------ Given entries ------
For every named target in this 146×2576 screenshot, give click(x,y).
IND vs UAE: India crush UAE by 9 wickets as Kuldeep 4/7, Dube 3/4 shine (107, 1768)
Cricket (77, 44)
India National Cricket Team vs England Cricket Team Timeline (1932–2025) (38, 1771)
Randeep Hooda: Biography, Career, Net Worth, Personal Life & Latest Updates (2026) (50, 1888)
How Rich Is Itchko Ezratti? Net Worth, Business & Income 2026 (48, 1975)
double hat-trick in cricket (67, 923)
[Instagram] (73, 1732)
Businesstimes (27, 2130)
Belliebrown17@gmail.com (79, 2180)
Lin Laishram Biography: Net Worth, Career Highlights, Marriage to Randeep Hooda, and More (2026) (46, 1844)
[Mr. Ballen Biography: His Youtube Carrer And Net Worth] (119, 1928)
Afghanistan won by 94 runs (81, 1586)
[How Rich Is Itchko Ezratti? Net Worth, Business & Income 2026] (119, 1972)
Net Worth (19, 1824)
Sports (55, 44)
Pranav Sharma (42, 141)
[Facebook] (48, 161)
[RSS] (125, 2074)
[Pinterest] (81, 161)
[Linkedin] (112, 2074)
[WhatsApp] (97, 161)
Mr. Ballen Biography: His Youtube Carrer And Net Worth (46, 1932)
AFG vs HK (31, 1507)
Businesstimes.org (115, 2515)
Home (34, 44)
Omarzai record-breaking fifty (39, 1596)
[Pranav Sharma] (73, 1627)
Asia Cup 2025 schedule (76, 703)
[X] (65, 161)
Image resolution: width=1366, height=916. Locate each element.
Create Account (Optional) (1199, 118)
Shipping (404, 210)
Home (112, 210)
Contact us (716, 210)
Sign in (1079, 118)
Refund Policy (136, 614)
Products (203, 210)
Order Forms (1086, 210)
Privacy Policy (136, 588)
------
------ Given entries ------
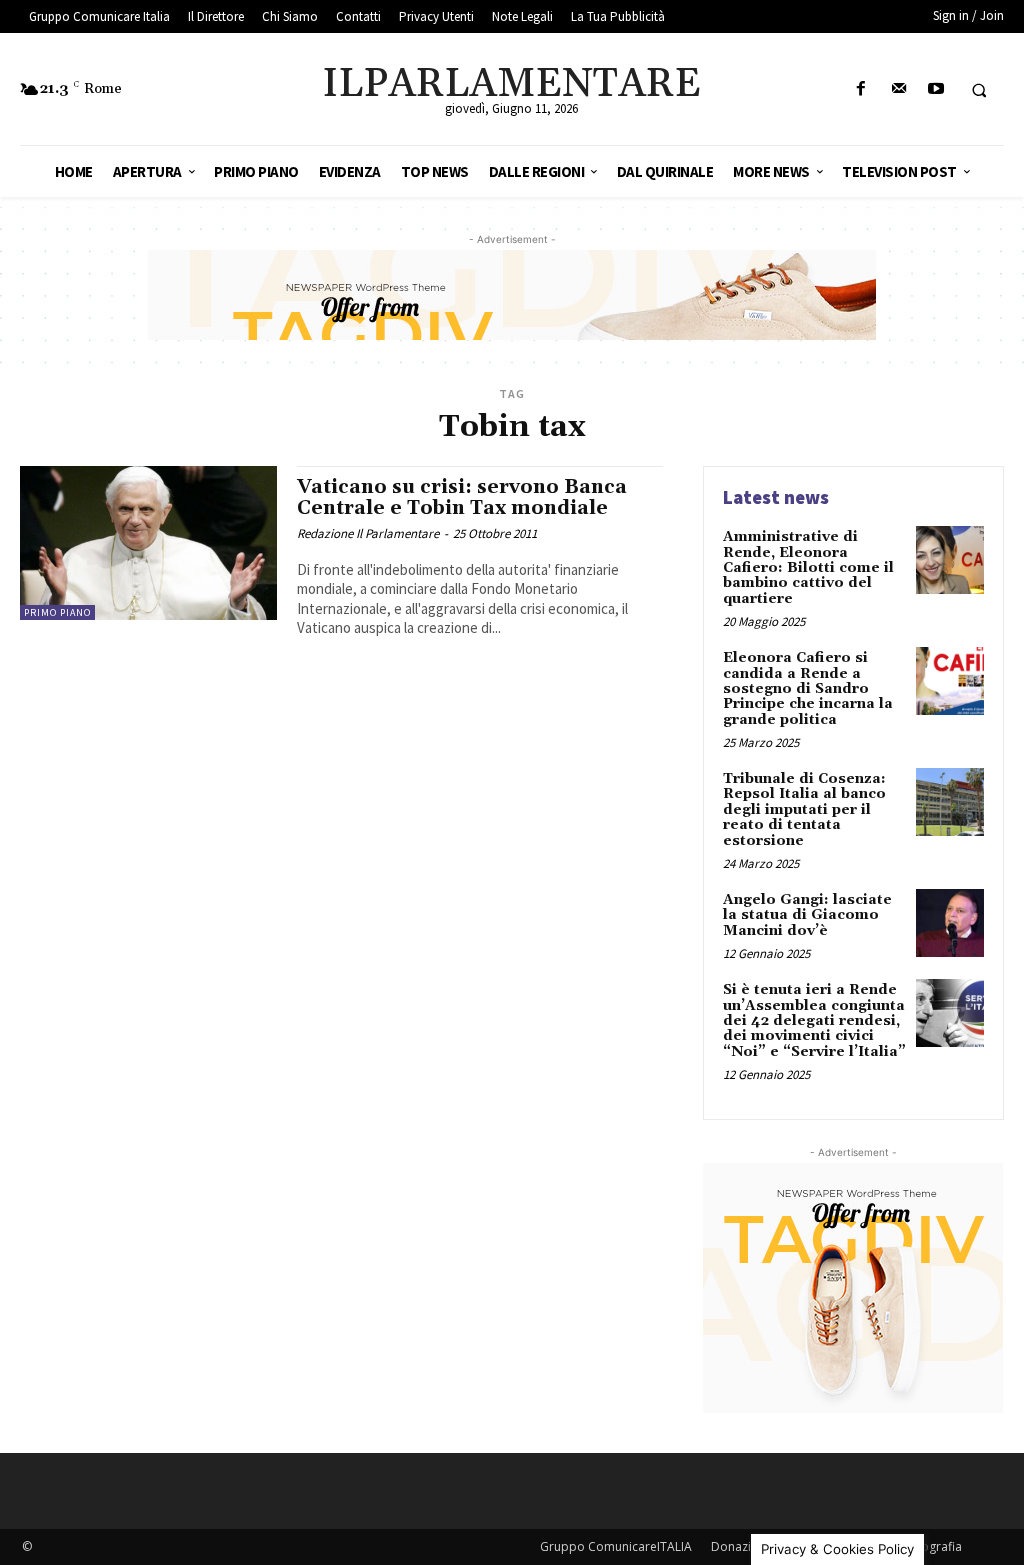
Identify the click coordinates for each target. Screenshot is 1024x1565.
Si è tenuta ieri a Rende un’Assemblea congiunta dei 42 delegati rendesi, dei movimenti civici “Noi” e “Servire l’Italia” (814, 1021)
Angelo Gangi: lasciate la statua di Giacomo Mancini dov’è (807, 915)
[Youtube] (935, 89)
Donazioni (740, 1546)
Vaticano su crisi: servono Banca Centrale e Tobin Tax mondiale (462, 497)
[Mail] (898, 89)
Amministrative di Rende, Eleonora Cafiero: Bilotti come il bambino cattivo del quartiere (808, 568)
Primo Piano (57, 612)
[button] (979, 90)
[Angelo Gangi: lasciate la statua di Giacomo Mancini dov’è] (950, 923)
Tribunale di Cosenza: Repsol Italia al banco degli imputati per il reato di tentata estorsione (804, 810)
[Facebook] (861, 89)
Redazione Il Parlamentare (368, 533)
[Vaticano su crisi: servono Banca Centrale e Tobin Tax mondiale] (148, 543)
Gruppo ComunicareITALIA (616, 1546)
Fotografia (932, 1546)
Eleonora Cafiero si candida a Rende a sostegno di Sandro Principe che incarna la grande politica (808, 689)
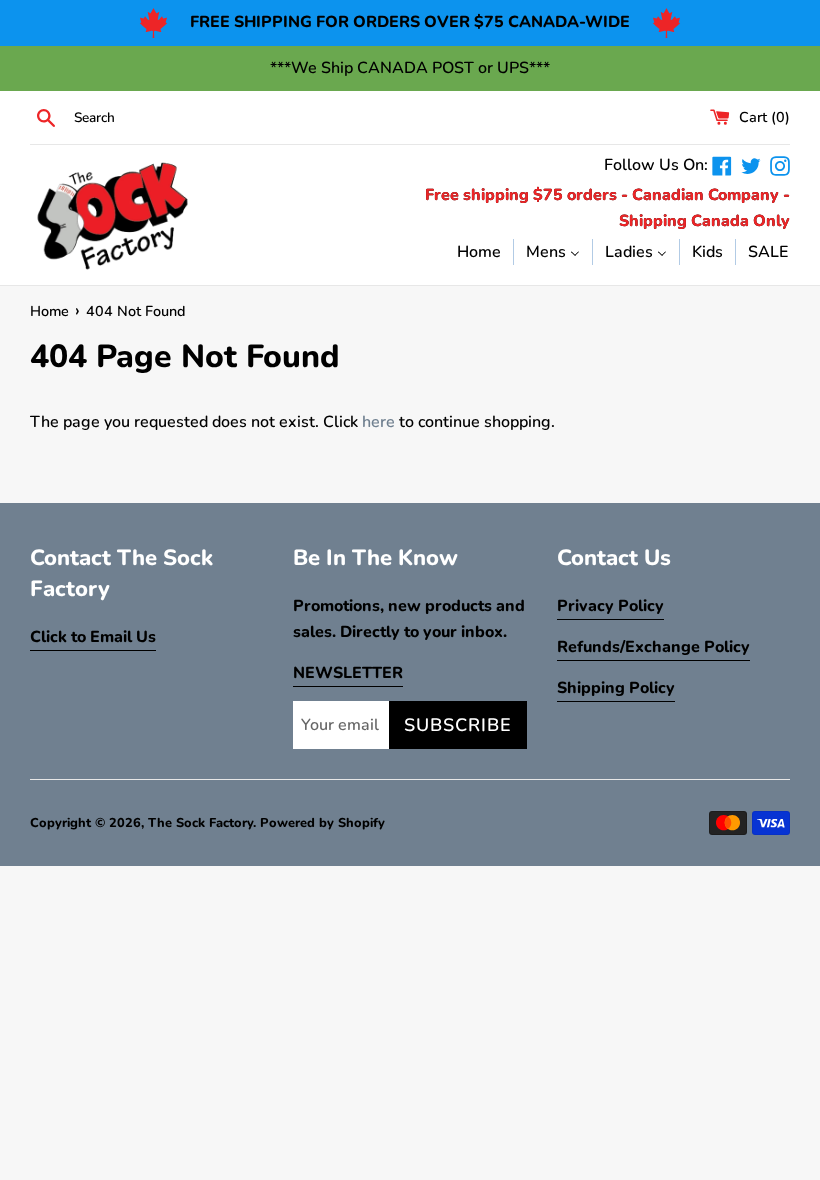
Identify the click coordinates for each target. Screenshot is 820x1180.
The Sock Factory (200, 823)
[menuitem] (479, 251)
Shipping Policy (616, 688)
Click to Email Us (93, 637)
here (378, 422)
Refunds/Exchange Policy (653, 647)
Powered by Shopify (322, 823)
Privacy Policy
------
[Problem requirements]:
In the data above, find each line that uses the string "Career". Copy it.

[Task response]:
Randeep Hooda: Biography, Career, Net Worth, Personal Life & Latest Updates (2026) (50, 1888)
Lin Laishram Biography: Net Worth, Career Highlights, Marriage to Randeep Hooda, and More (2026) (46, 1844)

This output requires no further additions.